6. Always carry some change
Though most places in London accept cards, it’s good to have some change on you. Whether it’s to use public toilets or to pay exact change for the bus, change is extremely useful.
7. London weather is super unpredictable
Prepare for all kinds of weather in London, no matter the season. It’s likely to rain without any warning. Also, layer up because however cold it gets in the winter, most buildings have excellent heating systems inside.
8. Consider cycling around the city
Santander cycles can be rented at docking stations around London. They cost £2 to access for 24 hours (with 30 minutes riding included) with an additional £2 for every 30 minutes of use. (But you can avoid this fee by docking your cycle every half hour so that it costs only £2 for the whole day!)
Also Read: A Beginner’s Guide To London
9. Oxford Street isn’t the only place to shop
Oxford Street and the nearby Regent Street may be some of the most well-known shopping destinations in London, but most of the shops are outlets you can find elsewhere in London and the UK (or even online). You can find similar stuff at independent stores in Covent Garden, Camden Market and King’s Road.
10. Don’t visit the big museums on school holidays
London is full of amazing museums such as the Natural History Museum, the National Gallery, and the British Museum (which you can visit for free). But, don’t visit during the school holidays as you’ll be waiting in queues for hours.

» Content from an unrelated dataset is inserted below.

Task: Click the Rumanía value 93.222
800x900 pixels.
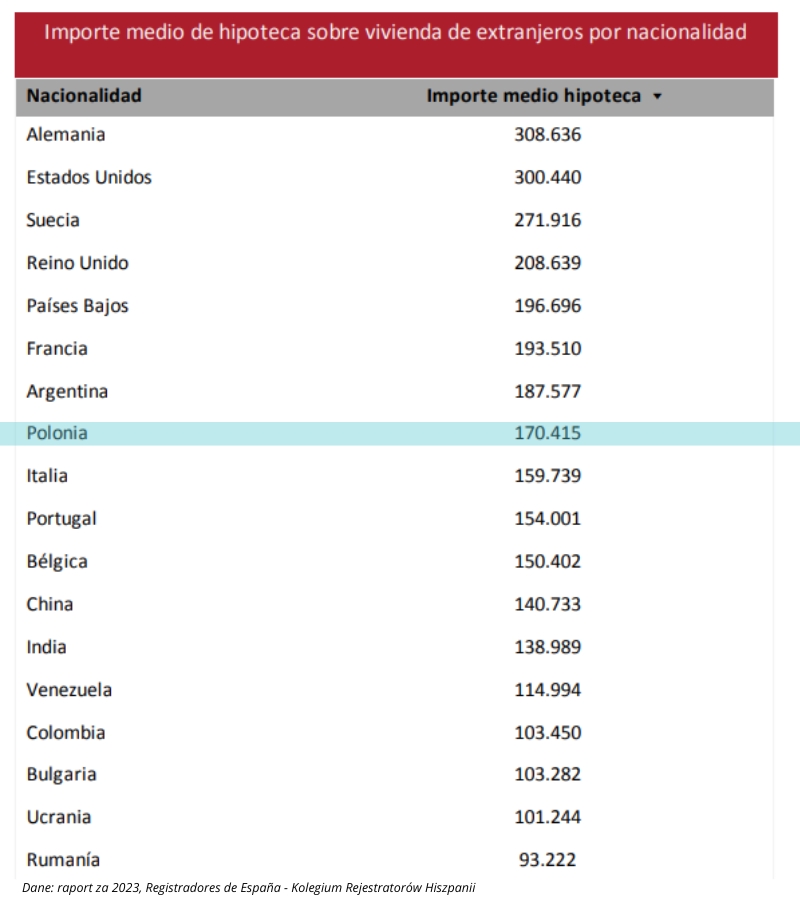Action: click(547, 859)
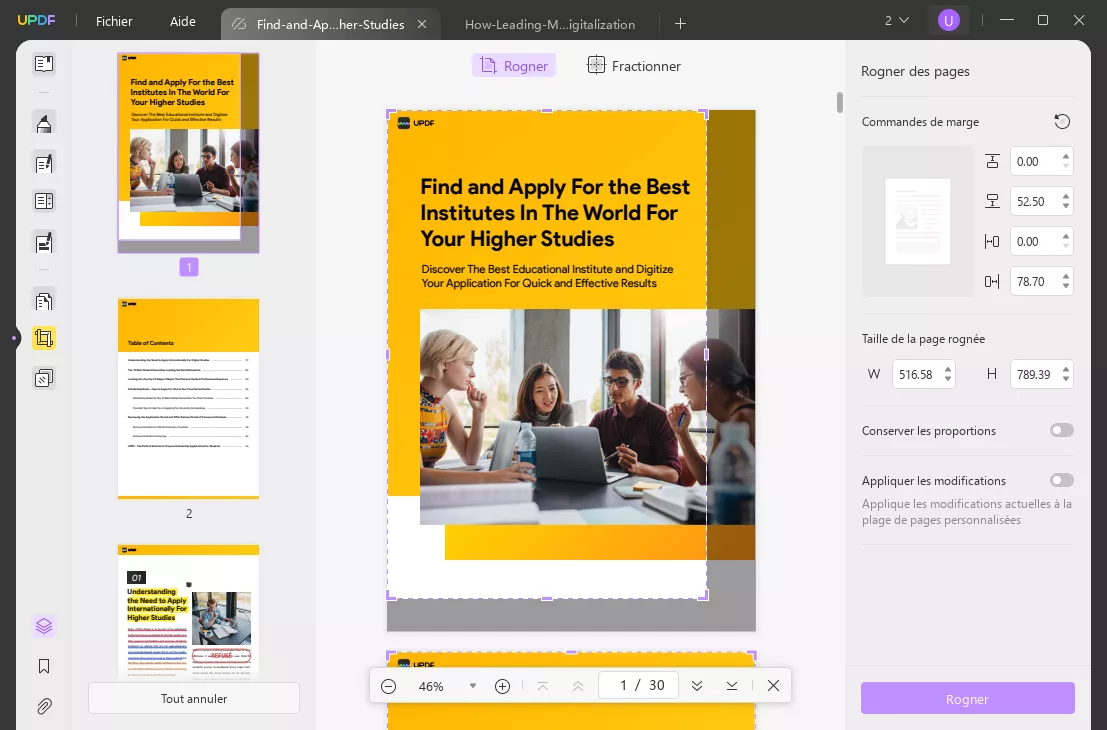Select the Fractionner mode

tap(633, 65)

If you’re there only for a few days, there are lots of other things to do, and if you’re there for a longer time, just come back another day.

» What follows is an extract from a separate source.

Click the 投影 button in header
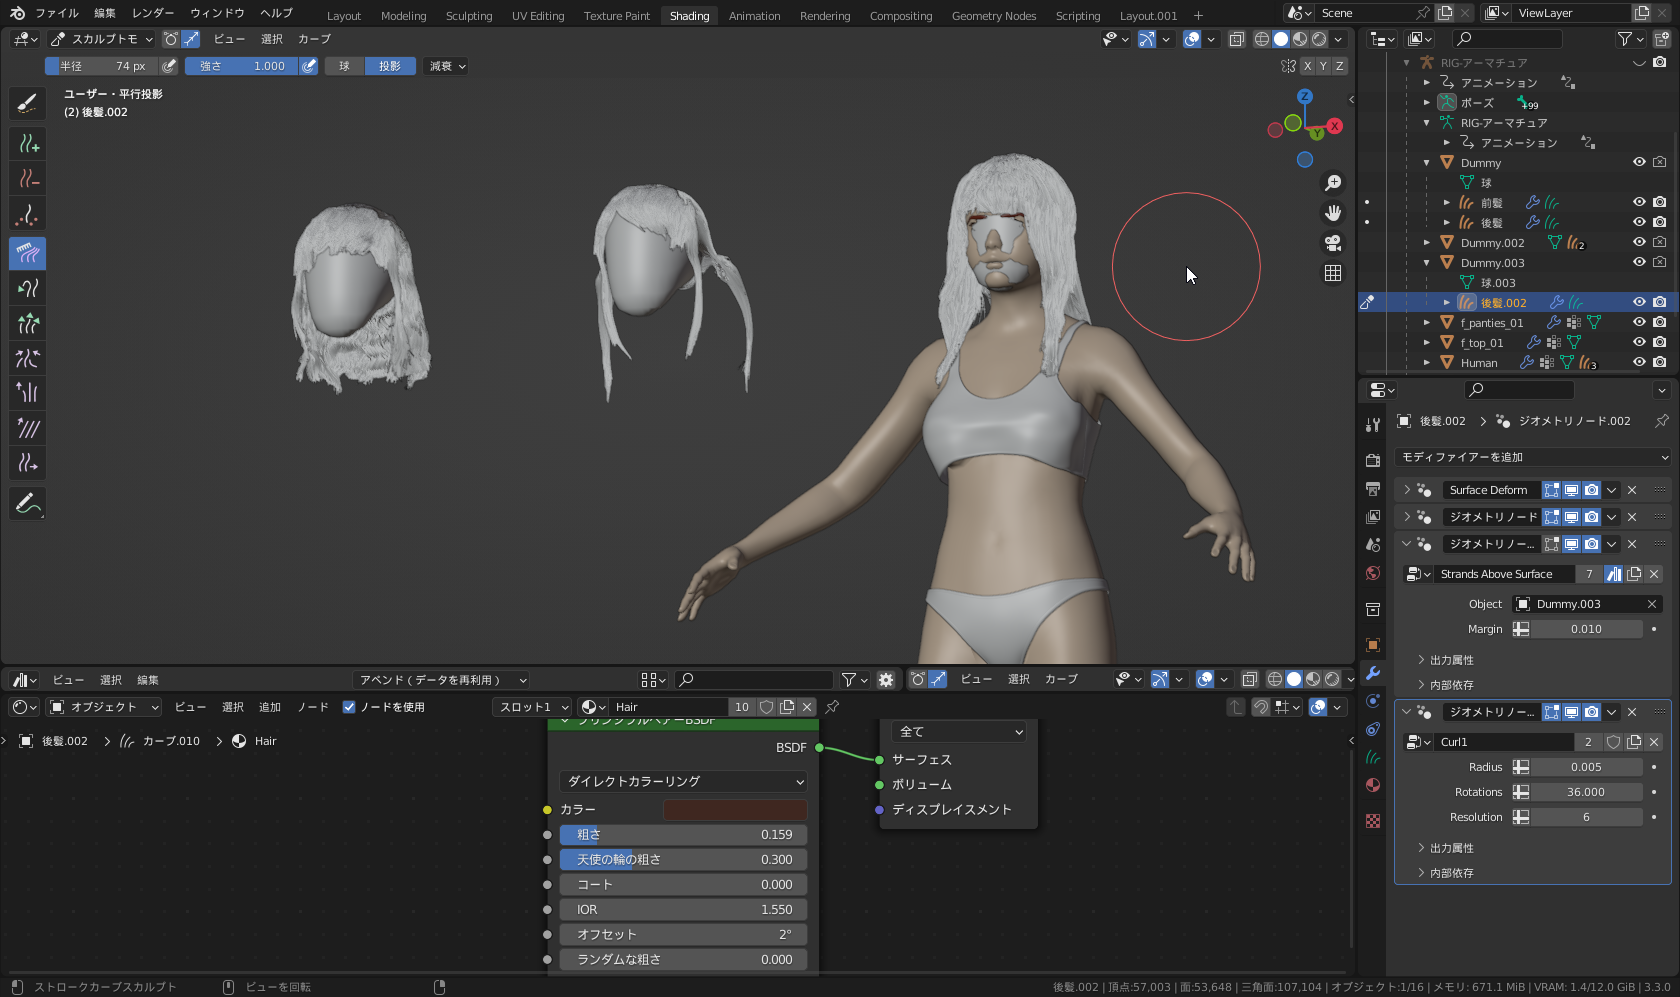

Also Read: You Have To See These 6 London Palaces
11. Check prices for attractions online before buying tickets
Be sure to check official websites for prices to attractions like Westminster Abbey, the London Eye, Buckingham Palace, and the Tower of London for discounts on combined tickets that can save up to 40%. Also, try buying tickets beforehand (and not at the gate) to get the best price.
12. Avoid the London Eye and the Shard for views of London
While these popular sights are both iconic landmarks and have spectacular views of the city, they also have really long queues and cost upwards of £20 per ticket. You can get similarly amazing views from Primrose Hill, the Sky Garden and Heron Tower.
13. Expect a service charge on your bill
Most restaurants and bars in London charge 12.5% extra, which is added to your final bill. You’re expected to pay this service charge so that restaurant workers can receive a living wage. Tipping on top of this is not always expected.